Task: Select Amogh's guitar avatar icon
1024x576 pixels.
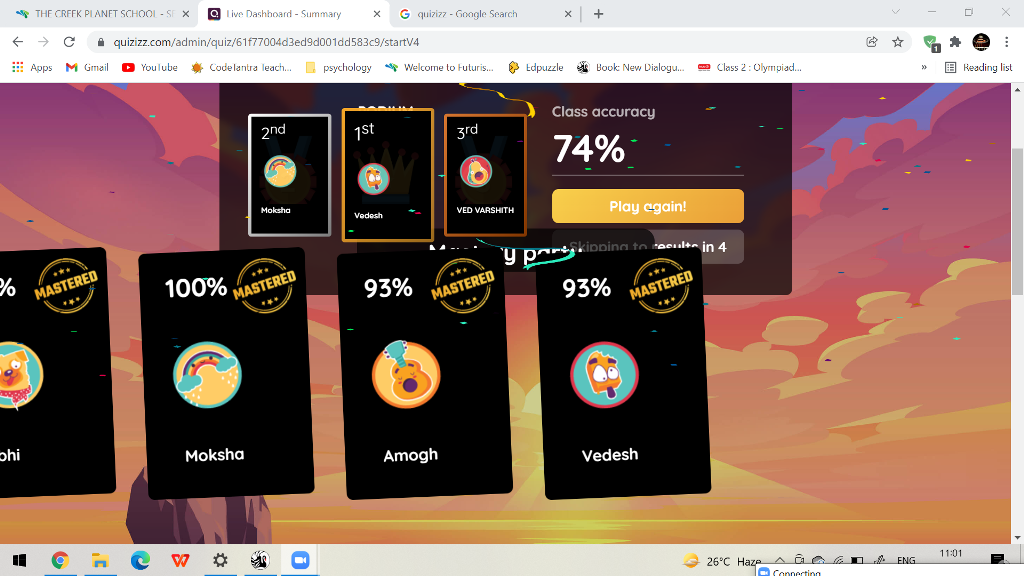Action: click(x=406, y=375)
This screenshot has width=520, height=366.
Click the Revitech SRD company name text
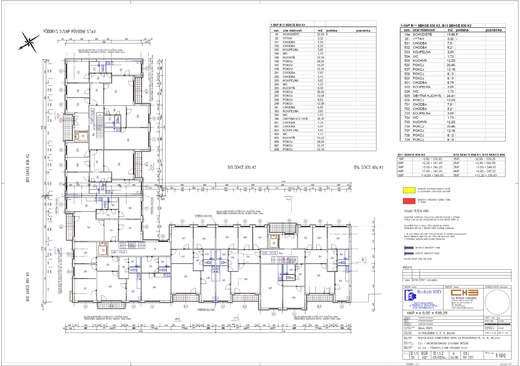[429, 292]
——
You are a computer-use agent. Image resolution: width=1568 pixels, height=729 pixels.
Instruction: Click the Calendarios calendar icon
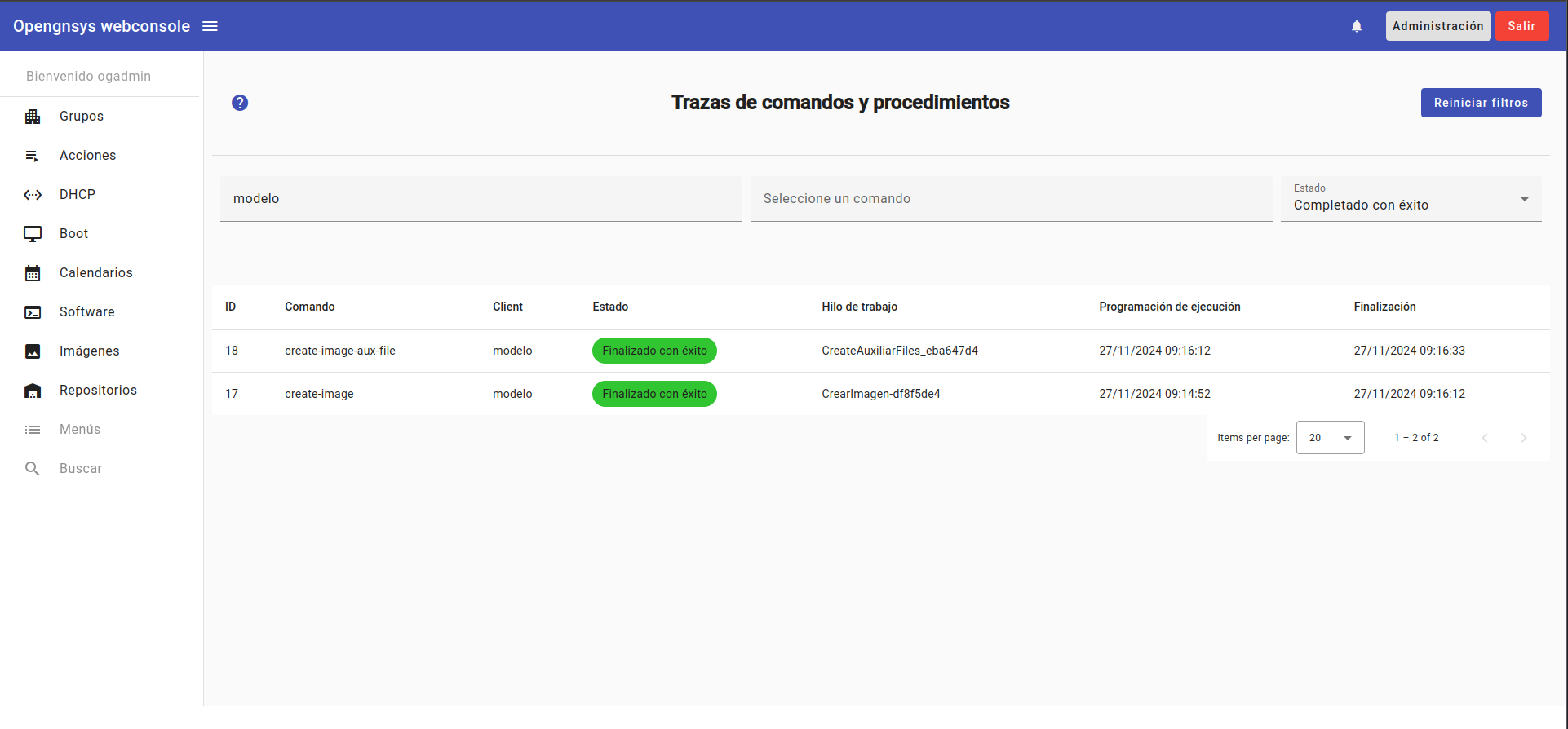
——
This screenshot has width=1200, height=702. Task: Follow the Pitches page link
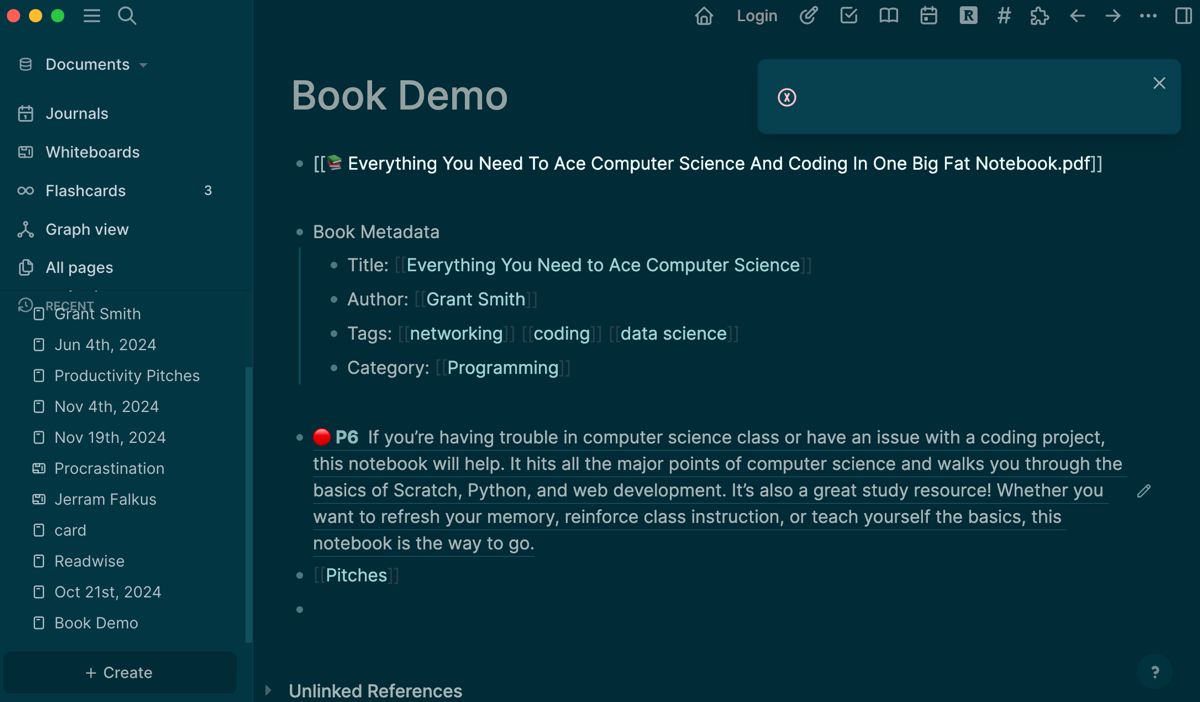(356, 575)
——
**WHAT YOU NEED TO DO**
For each line in the records that contains the word "icon", make a copy.

**ANSWER**
Task: Select Amogh's guitar avatar icon
Instruction: Click the Calendarios calendar icon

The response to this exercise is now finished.